This class provides a user-friendly interface for financial feature engineering by wrapping BaseTransform instances and enabling mathematical operations, function composition, and chainable transformations using familiar Python operators and methods. It serves as the primary building block for constructing complex feature engineering pipelines through an intuitive, expression-based syntax that mirrors mathematical notation.

Core Design Philosophy:

The Feature class implements a fluent interface design pattern that enables natural mathematical expressions for feature engineering. Instead of manually composing transform objects, users can write feature engineering logic using familiar mathematical operators and method chaining:

# Traditional transform composition (verbose)
ma_transform = SimpleMovingAverageTransform('close', 'sma_20')
ratio_transform = BinaryOpTransform(price_transform, ma_transform, 'div', lambda x, y: x / y)

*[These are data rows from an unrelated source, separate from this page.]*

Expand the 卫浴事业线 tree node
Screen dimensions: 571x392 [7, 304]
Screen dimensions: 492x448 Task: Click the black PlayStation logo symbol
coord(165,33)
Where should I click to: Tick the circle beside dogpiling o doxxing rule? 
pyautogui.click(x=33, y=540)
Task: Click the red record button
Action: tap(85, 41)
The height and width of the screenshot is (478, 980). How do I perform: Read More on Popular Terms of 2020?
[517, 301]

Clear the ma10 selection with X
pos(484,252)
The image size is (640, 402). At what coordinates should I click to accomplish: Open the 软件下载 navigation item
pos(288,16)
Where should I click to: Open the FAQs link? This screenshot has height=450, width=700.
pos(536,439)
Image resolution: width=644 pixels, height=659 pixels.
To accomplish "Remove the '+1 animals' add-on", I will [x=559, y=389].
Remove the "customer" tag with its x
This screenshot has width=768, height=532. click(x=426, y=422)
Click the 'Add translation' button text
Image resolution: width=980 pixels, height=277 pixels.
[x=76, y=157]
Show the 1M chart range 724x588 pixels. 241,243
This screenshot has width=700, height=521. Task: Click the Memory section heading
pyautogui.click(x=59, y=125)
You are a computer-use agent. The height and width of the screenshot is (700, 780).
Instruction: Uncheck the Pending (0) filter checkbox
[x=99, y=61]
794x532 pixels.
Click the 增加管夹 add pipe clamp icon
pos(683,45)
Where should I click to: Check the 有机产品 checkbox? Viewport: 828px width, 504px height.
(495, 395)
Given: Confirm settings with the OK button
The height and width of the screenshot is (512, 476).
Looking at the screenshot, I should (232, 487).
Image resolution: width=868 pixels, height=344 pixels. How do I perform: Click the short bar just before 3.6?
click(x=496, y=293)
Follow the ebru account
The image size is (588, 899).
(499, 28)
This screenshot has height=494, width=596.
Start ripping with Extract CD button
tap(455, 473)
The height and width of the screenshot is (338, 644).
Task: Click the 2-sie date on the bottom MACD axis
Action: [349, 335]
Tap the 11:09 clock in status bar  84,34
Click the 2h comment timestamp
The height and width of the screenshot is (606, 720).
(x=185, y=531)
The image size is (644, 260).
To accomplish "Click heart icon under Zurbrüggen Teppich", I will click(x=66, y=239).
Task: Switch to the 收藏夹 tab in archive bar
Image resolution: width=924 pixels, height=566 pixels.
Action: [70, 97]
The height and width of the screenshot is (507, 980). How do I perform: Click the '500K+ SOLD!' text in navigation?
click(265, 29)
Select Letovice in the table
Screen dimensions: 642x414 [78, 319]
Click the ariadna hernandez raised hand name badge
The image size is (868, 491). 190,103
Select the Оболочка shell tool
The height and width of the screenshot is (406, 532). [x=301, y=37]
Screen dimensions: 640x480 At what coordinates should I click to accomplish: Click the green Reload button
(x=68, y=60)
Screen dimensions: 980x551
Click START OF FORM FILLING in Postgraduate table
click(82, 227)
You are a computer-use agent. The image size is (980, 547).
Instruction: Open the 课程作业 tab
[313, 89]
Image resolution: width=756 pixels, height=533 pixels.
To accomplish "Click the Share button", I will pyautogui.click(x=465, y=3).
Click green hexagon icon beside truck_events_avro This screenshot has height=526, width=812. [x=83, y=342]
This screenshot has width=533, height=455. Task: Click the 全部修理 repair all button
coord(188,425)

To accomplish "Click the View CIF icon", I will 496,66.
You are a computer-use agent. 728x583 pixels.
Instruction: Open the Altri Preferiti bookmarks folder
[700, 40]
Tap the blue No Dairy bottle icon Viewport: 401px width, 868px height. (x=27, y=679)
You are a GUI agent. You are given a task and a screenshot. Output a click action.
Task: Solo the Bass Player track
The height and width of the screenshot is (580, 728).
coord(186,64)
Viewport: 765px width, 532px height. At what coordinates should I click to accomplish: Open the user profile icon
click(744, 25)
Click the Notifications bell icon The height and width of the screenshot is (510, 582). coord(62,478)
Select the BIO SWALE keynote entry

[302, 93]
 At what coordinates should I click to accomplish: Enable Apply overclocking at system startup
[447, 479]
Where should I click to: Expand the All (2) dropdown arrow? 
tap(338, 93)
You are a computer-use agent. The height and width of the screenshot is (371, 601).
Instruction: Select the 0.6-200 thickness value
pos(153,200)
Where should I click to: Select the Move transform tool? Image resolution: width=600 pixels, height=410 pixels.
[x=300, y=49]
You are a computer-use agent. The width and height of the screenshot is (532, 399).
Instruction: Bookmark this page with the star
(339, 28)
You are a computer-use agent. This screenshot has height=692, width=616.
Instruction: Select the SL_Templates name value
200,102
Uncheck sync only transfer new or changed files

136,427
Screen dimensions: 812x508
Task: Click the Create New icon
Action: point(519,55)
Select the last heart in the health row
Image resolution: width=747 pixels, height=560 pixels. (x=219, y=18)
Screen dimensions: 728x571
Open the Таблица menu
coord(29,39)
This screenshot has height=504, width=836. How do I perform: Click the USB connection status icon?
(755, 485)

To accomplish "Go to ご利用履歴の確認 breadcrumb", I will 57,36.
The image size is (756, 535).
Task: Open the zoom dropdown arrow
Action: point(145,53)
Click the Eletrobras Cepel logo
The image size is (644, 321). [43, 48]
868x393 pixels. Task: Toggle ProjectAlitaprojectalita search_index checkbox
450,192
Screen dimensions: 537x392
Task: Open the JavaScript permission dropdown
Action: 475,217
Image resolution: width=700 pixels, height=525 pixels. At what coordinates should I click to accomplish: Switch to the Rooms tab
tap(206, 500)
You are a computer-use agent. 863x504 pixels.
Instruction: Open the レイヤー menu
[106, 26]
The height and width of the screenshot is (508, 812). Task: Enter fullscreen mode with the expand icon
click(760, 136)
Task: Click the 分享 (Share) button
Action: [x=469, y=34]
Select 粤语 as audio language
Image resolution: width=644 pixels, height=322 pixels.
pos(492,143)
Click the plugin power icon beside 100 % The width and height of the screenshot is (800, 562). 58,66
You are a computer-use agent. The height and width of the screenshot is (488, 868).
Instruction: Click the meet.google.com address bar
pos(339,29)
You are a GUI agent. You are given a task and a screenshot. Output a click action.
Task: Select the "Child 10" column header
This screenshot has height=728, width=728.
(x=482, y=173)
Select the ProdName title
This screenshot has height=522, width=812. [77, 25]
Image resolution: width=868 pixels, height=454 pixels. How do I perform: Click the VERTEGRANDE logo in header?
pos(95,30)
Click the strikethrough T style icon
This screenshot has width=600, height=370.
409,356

# Feature-based composition (intuitive)
price = Feature(PriceTransform('close'))
ma20 = Feature(SimpleMovingAverageTransform('close', 'sma_20'))
price_to_ma_ratio = price / ma20

Mathematical Operations Framework:

The class overloads Python’s mathematical operators to create new Feature instances with automatically composed transformations. Supported operations include:

Binary Operations: Addition (+), subtraction (-), multiplication (*), division (/)
Unary Operations: Absolute value (abs()), negation
Comparison Operations: Element-wise minimum and maximum (static methods)
Constant Operations: Mathematical operations with scalar values (e.g., feature * 2)
Reverse Operations: Enable natural syntax like 3 + feature

Each mathematical operation creates a new Feature instance wrapping an appropriate transform that performs the mathematical computation during evaluation.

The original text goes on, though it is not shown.